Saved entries
---------------

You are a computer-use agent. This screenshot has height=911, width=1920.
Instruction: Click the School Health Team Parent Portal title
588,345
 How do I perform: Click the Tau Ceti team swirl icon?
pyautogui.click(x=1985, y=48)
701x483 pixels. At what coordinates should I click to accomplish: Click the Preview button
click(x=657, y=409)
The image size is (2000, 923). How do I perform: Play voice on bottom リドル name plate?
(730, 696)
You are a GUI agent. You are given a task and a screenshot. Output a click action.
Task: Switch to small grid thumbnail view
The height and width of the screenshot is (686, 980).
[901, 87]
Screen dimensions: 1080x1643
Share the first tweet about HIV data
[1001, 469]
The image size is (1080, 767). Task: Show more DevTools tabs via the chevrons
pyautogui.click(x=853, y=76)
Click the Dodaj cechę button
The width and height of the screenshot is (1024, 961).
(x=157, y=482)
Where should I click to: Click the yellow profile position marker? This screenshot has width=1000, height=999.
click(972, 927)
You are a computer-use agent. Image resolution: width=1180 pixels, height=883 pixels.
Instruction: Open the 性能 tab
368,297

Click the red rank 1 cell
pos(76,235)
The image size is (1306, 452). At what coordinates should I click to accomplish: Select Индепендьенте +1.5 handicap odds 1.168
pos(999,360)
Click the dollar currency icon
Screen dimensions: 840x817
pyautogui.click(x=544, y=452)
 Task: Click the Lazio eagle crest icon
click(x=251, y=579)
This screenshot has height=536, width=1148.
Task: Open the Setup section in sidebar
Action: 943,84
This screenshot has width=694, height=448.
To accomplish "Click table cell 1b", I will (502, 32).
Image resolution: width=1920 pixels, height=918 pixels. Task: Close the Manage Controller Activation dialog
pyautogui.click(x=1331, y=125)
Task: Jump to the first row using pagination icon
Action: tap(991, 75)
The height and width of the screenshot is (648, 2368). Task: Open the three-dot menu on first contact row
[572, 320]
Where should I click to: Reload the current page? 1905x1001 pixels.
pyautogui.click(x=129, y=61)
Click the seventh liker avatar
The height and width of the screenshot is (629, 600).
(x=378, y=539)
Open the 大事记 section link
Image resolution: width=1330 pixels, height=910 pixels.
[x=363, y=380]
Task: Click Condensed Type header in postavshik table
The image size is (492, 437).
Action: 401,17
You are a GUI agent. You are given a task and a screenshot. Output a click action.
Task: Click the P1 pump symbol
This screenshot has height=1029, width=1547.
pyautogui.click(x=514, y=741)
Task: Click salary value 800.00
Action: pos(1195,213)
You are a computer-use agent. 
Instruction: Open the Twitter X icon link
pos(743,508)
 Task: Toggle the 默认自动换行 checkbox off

---------------

▶ [Action item]:
Would you set down every record again, exactly as it appears above?

▶ [Response area]:
You are a computer-use agent. This screenshot has height=911, width=1920.
Instruction: Click the School Health Team Parent Portal title
588,345
 How do I perform: Click the Tau Ceti team swirl icon?
pyautogui.click(x=1985, y=48)
701x483 pixels. At what coordinates should I click to accomplish: Click the Preview button
click(x=657, y=409)
The image size is (2000, 923). How do I perform: Play voice on bottom リドル name plate?
(730, 696)
You are a GUI agent. You are given a task and a screenshot. Output a click action.
Task: Switch to small grid thumbnail view
The height and width of the screenshot is (686, 980).
[901, 87]
Screen dimensions: 1080x1643
Share the first tweet about HIV data
[1001, 469]
The image size is (1080, 767). Task: Show more DevTools tabs via the chevrons
pyautogui.click(x=853, y=76)
Click the Dodaj cechę button
The width and height of the screenshot is (1024, 961).
(x=157, y=482)
Where should I click to: Click the yellow profile position marker? This screenshot has width=1000, height=999.
click(972, 927)
You are a computer-use agent. Image resolution: width=1180 pixels, height=883 pixels.
Instruction: Open the 性能 tab
368,297

Click the red rank 1 cell
pos(76,235)
The image size is (1306, 452). At what coordinates should I click to accomplish: Select Индепендьенте +1.5 handicap odds 1.168
pos(999,360)
Click the dollar currency icon
Screen dimensions: 840x817
pyautogui.click(x=544, y=452)
 Task: Click the Lazio eagle crest icon
click(x=251, y=579)
This screenshot has height=536, width=1148.
Task: Open the Setup section in sidebar
Action: 943,84
This screenshot has width=694, height=448.
To accomplish "Click table cell 1b", I will (502, 32).
Image resolution: width=1920 pixels, height=918 pixels. Task: Close the Manage Controller Activation dialog
pyautogui.click(x=1331, y=125)
Task: Jump to the first row using pagination icon
Action: tap(991, 75)
The height and width of the screenshot is (648, 2368). Task: Open the three-dot menu on first contact row
[572, 320]
Where should I click to: Reload the current page? 1905x1001 pixels.
pyautogui.click(x=129, y=61)
Click the seventh liker avatar
The height and width of the screenshot is (629, 600).
(x=378, y=539)
Open the 大事记 section link
Image resolution: width=1330 pixels, height=910 pixels.
[x=363, y=380]
Task: Click Condensed Type header in postavshik table
The image size is (492, 437).
Action: 401,17
You are a GUI agent. You are given a task and a screenshot. Output a click action.
Task: Click the P1 pump symbol
This screenshot has height=1029, width=1547.
pyautogui.click(x=514, y=741)
Task: Click salary value 800.00
Action: pos(1195,213)
You are a computer-use agent. 
Instruction: Open the Twitter X icon link
pos(743,508)
 Task: Toggle the 默认自动换行 checkbox off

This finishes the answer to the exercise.